(Entries taken from a collection)
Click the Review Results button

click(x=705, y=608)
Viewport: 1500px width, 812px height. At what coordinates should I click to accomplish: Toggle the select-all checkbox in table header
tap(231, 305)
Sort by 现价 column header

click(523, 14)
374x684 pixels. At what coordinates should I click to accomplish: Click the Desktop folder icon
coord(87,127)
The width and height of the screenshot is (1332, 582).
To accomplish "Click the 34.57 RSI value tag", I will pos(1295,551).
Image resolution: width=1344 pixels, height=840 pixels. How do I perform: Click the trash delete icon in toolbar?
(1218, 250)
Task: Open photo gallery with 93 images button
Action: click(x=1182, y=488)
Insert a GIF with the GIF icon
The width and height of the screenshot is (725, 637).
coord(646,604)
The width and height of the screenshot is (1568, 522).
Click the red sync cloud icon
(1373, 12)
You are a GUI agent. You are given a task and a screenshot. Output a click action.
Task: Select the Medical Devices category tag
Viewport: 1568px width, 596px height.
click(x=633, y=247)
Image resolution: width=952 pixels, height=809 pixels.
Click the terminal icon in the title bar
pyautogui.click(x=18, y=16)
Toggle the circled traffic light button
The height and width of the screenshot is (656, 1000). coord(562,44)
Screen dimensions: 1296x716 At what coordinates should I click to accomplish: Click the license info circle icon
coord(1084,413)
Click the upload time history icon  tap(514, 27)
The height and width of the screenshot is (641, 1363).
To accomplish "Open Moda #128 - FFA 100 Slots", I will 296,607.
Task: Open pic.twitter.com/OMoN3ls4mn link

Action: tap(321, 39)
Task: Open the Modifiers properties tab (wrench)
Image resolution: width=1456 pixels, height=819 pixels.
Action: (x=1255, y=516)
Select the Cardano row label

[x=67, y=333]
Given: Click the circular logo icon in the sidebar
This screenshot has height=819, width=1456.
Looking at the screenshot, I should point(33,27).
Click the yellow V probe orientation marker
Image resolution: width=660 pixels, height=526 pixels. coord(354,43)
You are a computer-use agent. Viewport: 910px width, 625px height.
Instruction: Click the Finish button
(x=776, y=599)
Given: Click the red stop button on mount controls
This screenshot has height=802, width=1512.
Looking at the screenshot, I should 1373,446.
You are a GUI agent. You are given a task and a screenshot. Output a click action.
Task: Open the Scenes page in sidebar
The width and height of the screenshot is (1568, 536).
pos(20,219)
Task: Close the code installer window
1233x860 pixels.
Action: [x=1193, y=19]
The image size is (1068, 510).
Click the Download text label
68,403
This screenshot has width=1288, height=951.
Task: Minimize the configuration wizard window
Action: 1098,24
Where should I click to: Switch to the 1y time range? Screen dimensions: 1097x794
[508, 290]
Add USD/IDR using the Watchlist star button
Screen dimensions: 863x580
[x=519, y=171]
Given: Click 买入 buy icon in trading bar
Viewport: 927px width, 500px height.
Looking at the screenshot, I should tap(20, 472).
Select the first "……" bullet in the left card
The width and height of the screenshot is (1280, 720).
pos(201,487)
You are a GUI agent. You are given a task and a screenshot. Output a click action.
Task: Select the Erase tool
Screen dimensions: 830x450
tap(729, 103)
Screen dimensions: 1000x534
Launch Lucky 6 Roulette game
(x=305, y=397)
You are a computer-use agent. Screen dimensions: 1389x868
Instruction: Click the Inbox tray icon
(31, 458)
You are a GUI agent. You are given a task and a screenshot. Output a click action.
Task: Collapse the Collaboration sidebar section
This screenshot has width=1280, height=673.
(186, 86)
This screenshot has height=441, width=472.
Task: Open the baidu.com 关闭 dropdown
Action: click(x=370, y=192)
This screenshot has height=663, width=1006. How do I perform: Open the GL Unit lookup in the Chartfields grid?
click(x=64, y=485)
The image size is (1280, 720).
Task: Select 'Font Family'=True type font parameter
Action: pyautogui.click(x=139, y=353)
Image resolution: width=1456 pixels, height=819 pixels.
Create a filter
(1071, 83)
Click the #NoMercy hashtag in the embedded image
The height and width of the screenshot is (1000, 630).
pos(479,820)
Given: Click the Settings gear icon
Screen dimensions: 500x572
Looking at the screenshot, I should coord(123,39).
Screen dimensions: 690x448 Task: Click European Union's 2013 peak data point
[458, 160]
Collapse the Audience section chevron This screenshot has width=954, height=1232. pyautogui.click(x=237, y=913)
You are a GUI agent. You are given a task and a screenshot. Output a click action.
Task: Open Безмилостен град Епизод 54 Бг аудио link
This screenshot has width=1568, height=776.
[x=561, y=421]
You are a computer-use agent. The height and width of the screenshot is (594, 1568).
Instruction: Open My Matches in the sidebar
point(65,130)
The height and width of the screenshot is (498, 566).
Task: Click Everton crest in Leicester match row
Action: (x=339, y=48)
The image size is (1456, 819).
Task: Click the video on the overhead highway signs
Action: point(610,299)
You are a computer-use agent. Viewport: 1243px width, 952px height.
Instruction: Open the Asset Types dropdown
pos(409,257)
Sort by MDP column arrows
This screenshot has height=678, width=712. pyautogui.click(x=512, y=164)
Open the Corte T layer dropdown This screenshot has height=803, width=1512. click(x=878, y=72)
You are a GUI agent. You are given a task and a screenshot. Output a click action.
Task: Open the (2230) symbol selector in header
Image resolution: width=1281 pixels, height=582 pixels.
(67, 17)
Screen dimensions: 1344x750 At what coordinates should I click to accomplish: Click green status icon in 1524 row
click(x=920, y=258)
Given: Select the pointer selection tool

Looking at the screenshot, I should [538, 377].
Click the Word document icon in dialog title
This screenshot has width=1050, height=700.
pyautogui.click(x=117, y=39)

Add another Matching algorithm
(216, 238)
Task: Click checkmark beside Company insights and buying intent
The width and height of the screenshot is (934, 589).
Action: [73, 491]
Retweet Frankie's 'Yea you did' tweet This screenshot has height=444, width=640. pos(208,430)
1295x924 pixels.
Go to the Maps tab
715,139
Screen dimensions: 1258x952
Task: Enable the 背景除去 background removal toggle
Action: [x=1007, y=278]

### [Work to be completed]
Update the records from the line containing "Screen dimensions: 1000x534" through the line containing "Action: click(x=370, y=192)" by replacing "Collaboration" with "Team Settings" and keeping everything else the same. Give back only those lines.

### [Completed task]
Screen dimensions: 1000x534
Launch Lucky 6 Roulette game
(x=305, y=397)
You are a computer-use agent. Screen dimensions: 1389x868
Instruction: Click the Inbox tray icon
(31, 458)
You are a GUI agent. You are given a task and a screenshot. Output a click action.
Task: Collapse the Team Settings sidebar section
This screenshot has width=1280, height=673.
(186, 86)
This screenshot has height=441, width=472.
Task: Open the baidu.com 关闭 dropdown
Action: click(x=370, y=192)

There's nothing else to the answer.